* _Assigned task_:
The expected output is each line from the one containing "You are a computer-use" to the last line of the data below, set down exactly, minus the pictures.

===== Records for this exercise =====

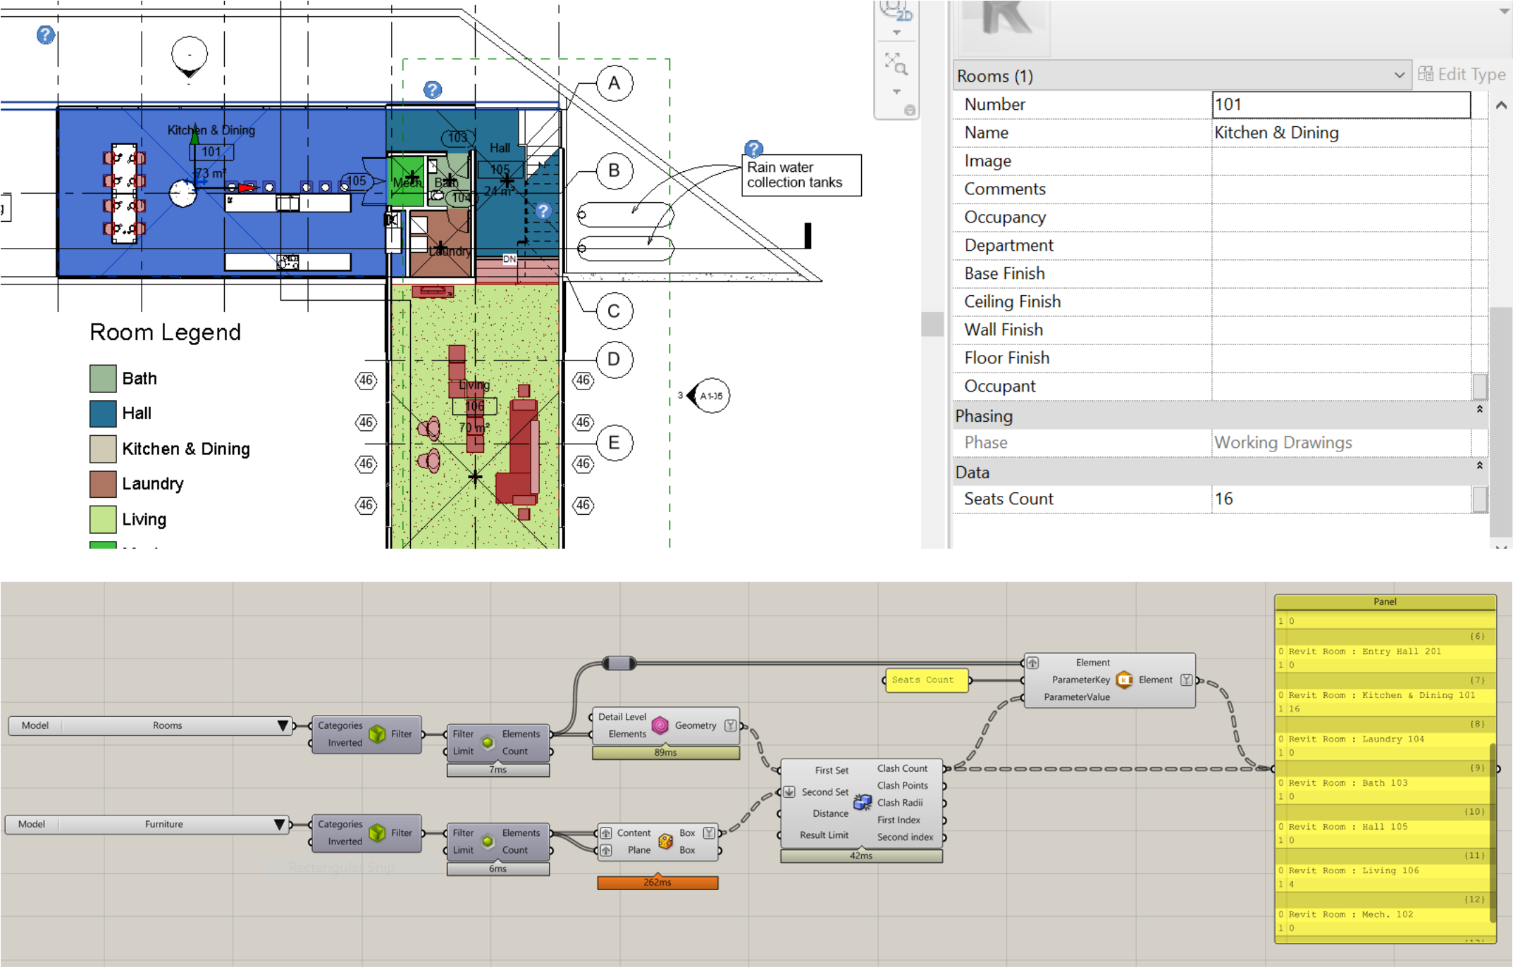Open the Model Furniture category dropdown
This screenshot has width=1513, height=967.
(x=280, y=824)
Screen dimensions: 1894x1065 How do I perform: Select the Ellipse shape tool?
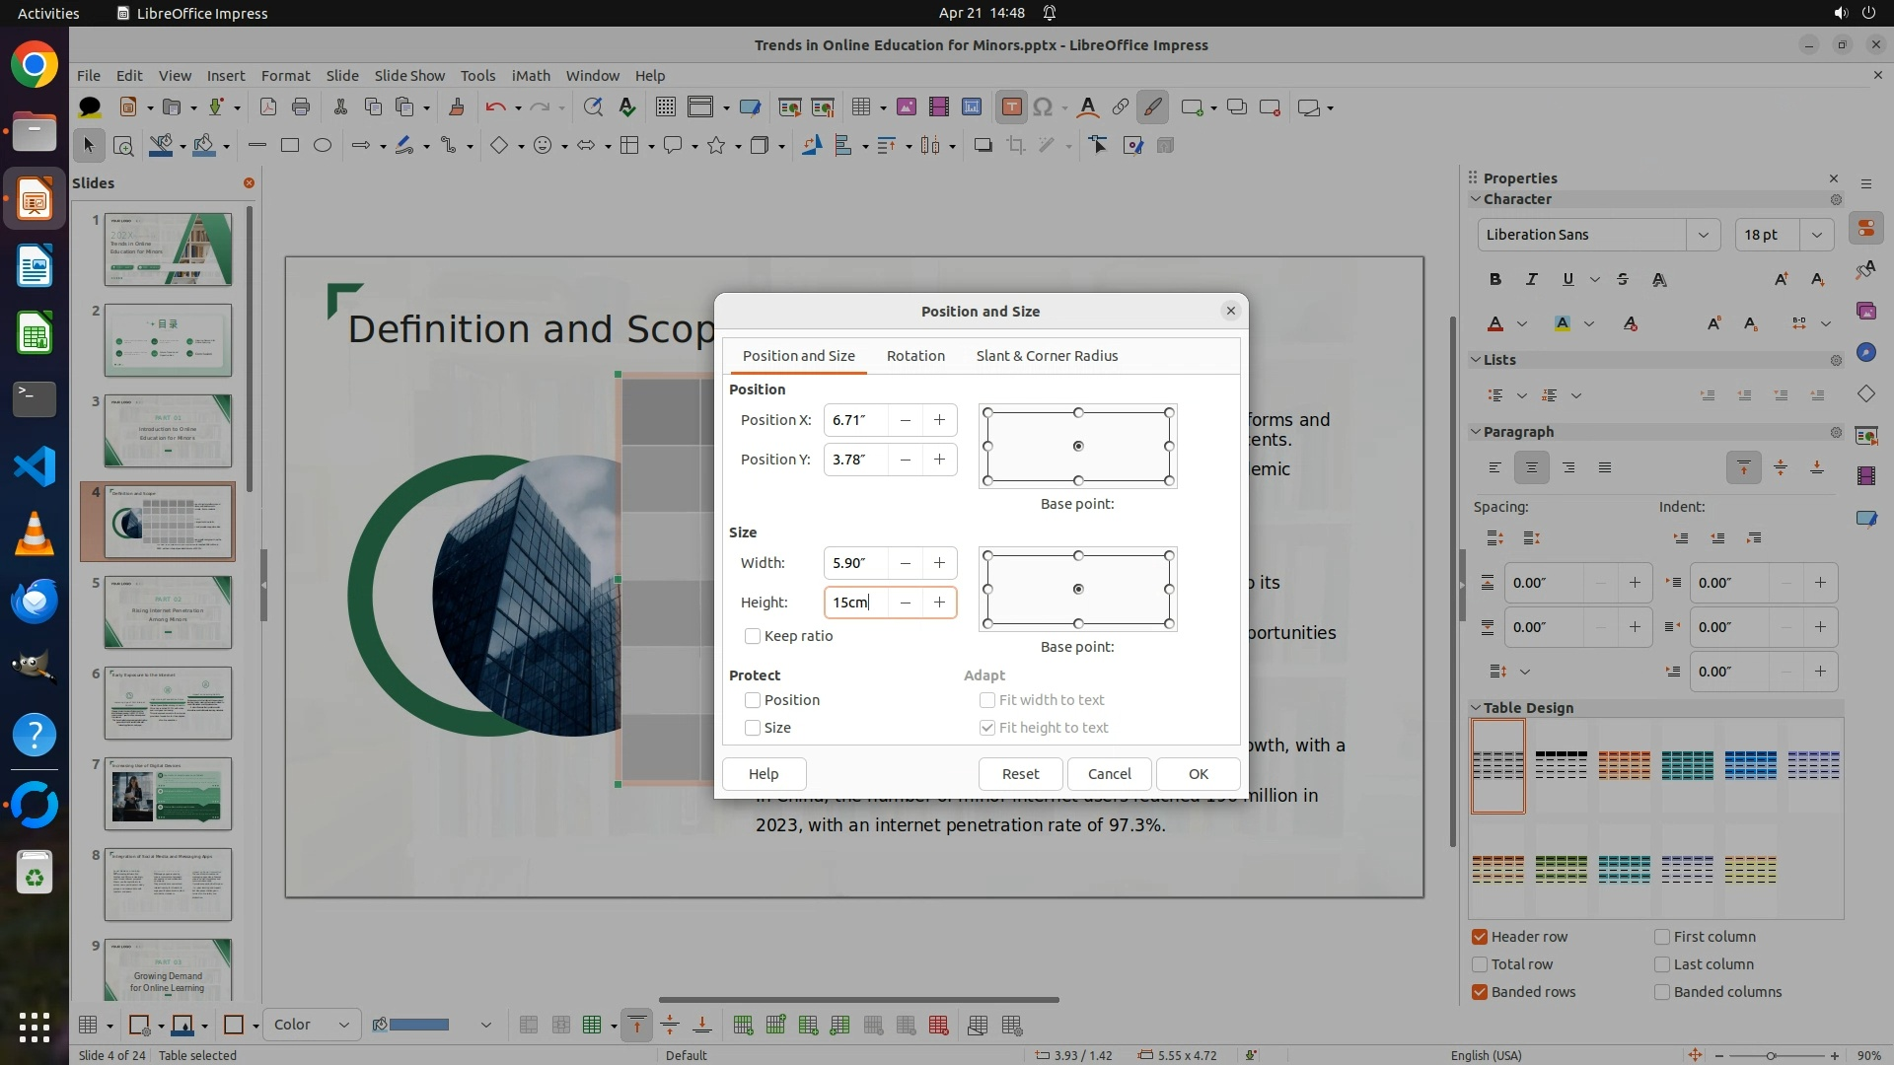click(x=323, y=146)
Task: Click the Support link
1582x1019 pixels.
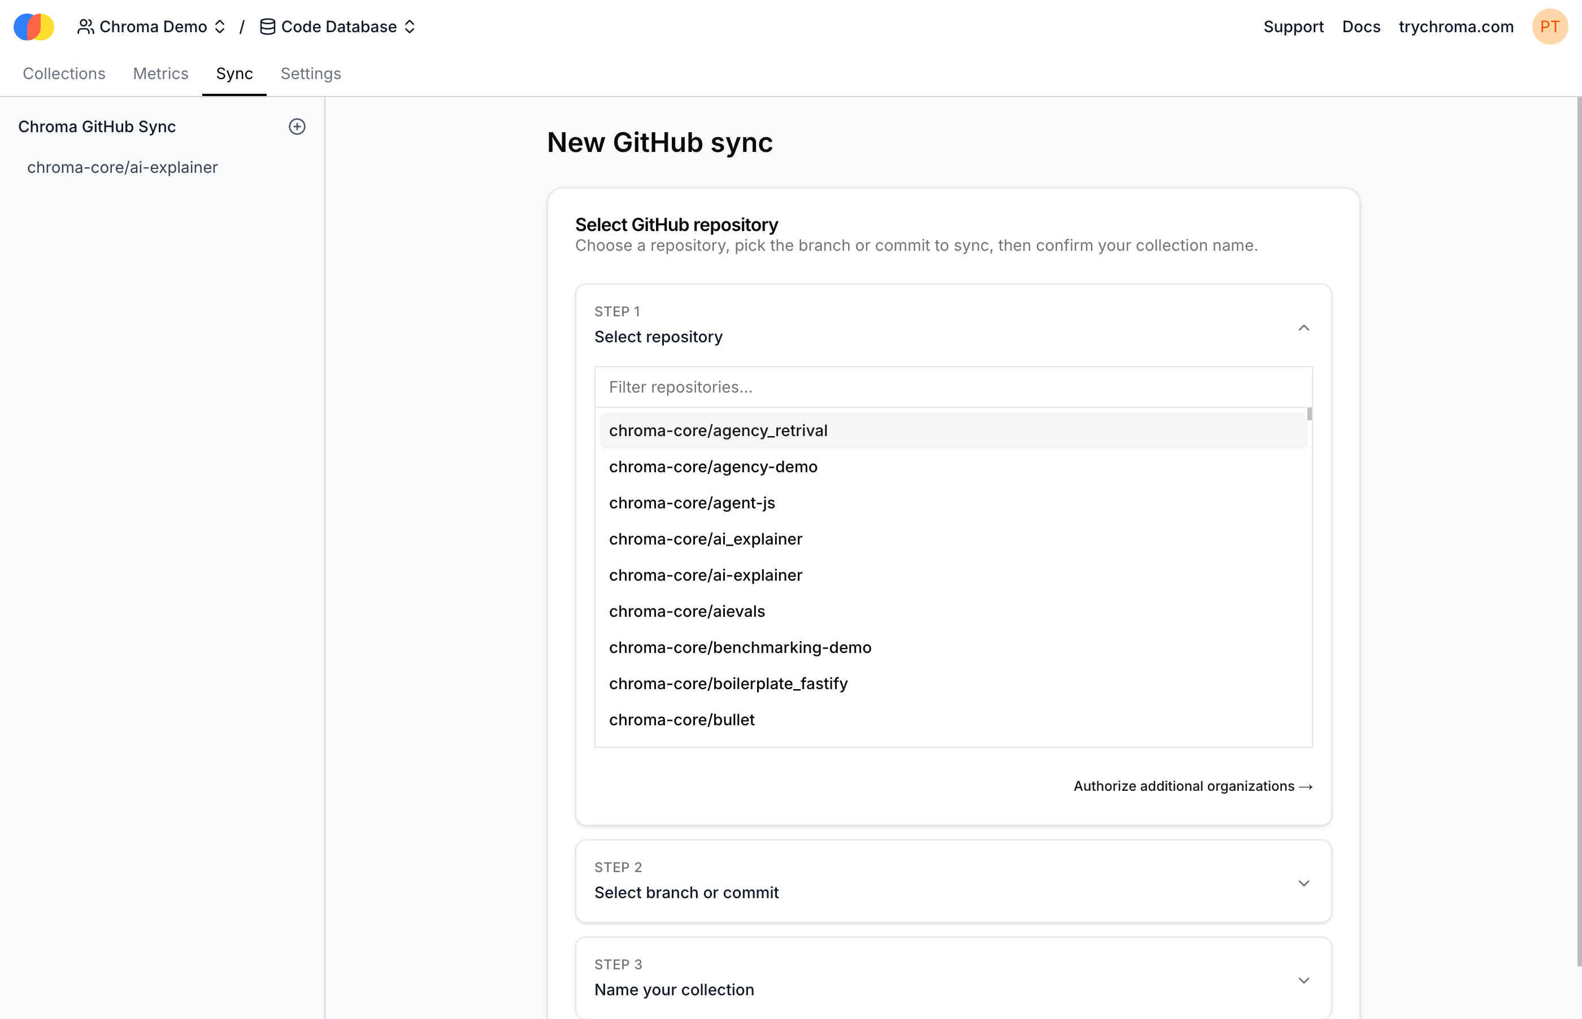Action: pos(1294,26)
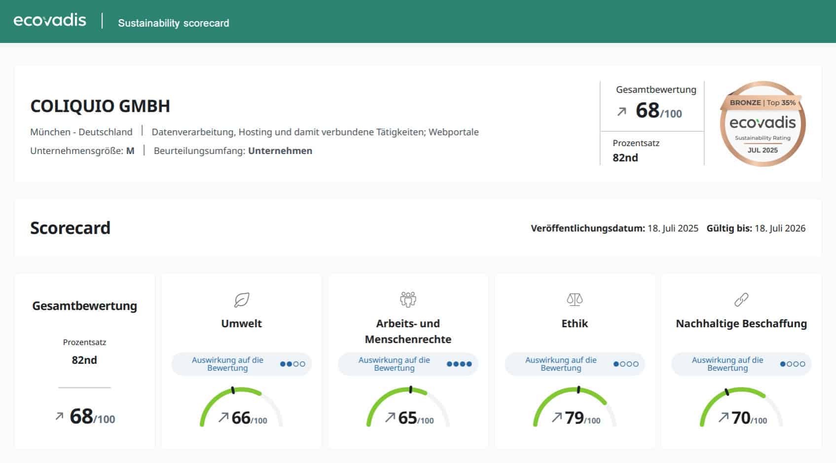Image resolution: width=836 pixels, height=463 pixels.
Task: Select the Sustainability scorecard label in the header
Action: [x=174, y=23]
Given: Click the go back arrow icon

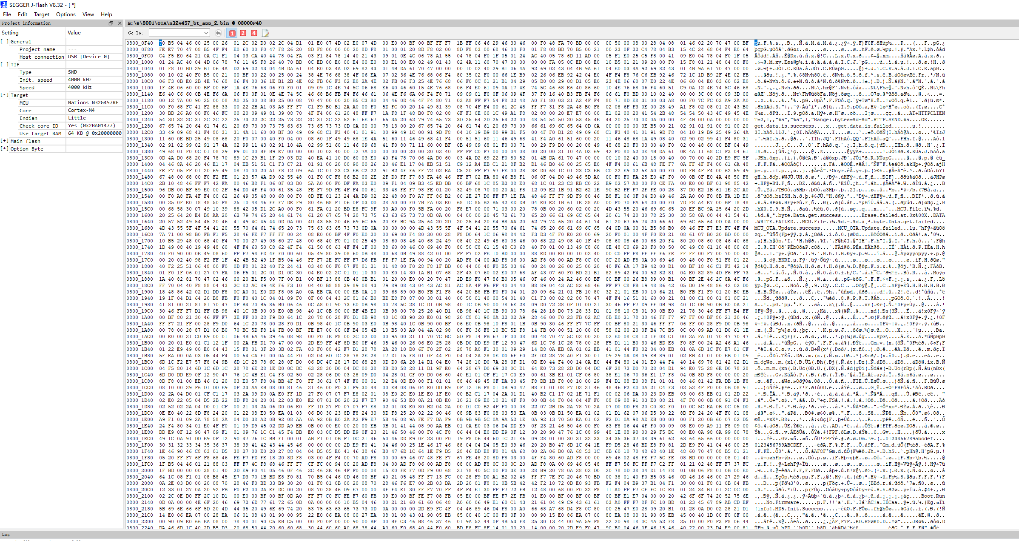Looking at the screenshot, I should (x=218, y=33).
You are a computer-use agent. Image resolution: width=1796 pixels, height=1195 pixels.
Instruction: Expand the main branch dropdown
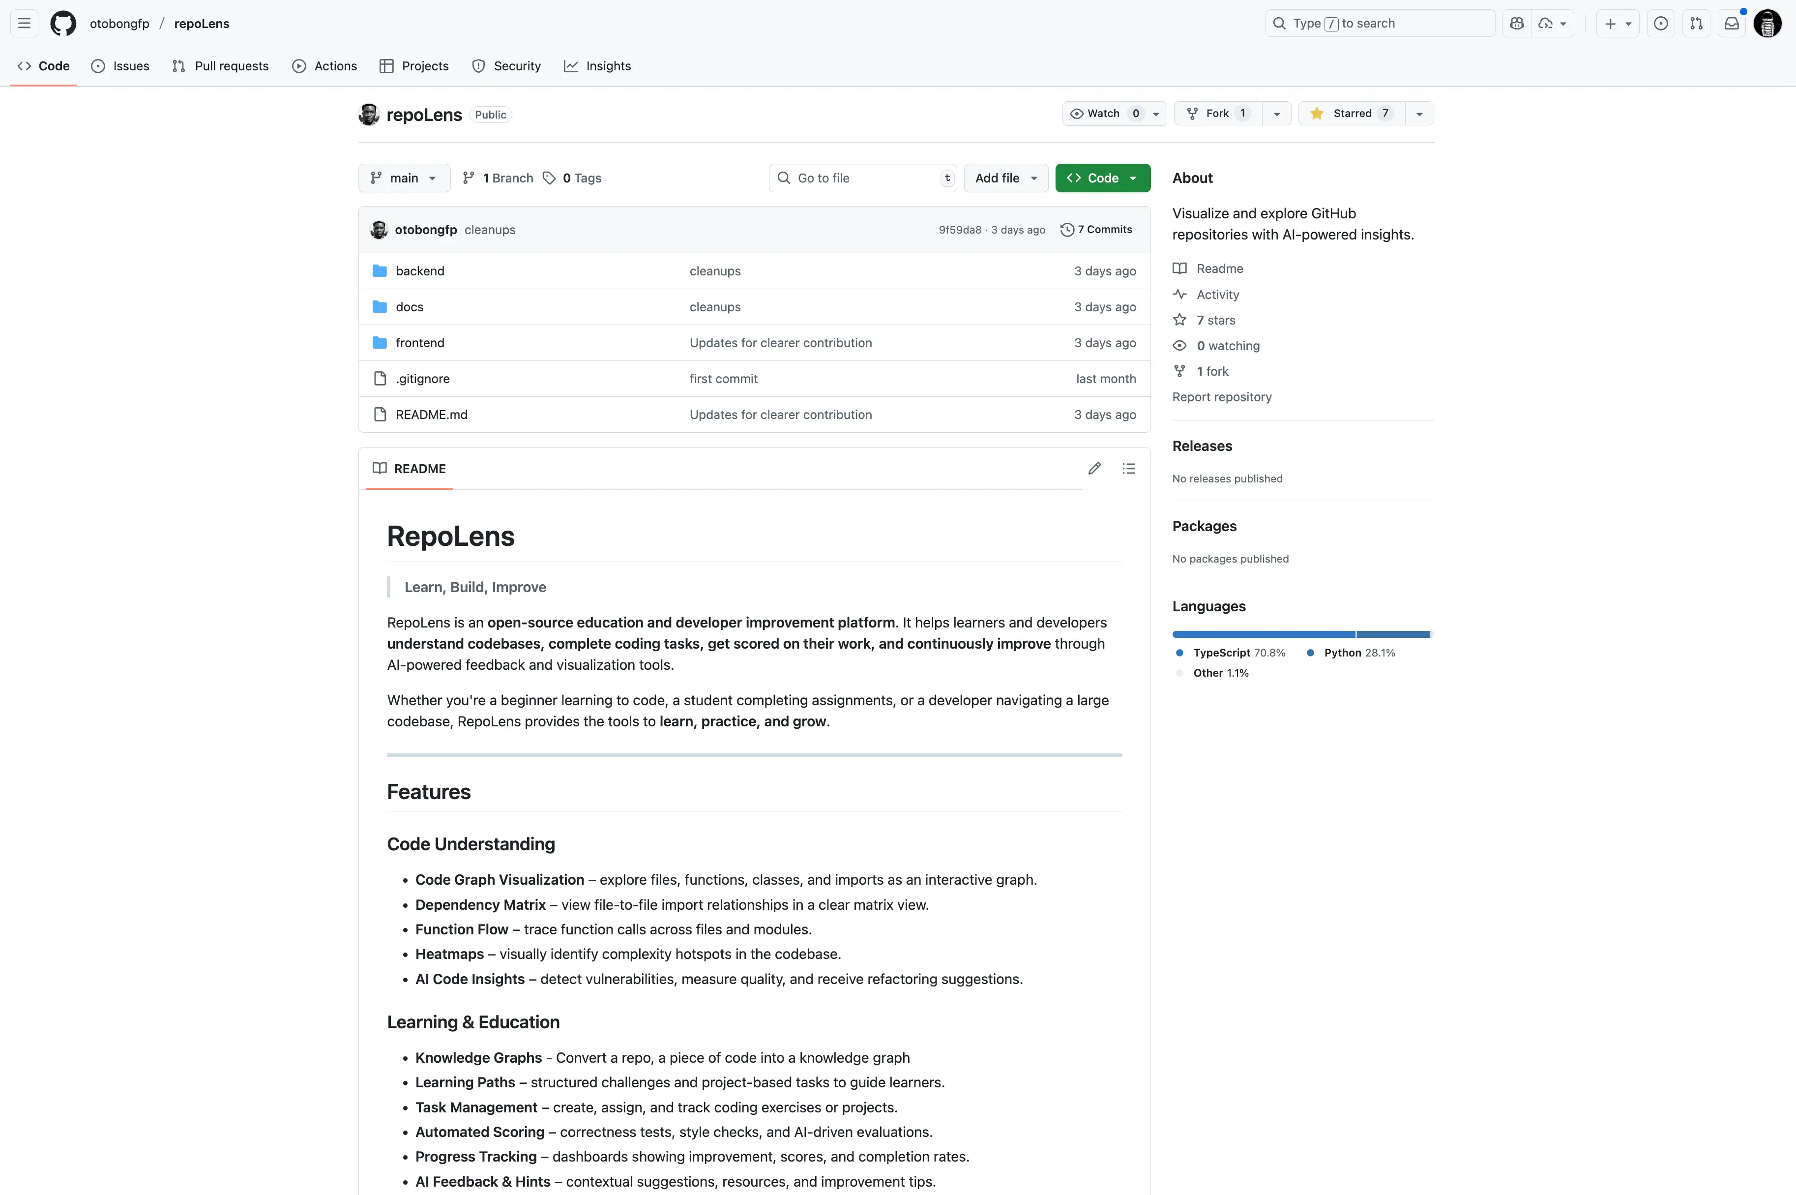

=====

* _Exercise result_:
You are a computer-use agent. Image resolution: width=1796 pixels, height=1195 pixels.
Instruction: Expand the main branch dropdown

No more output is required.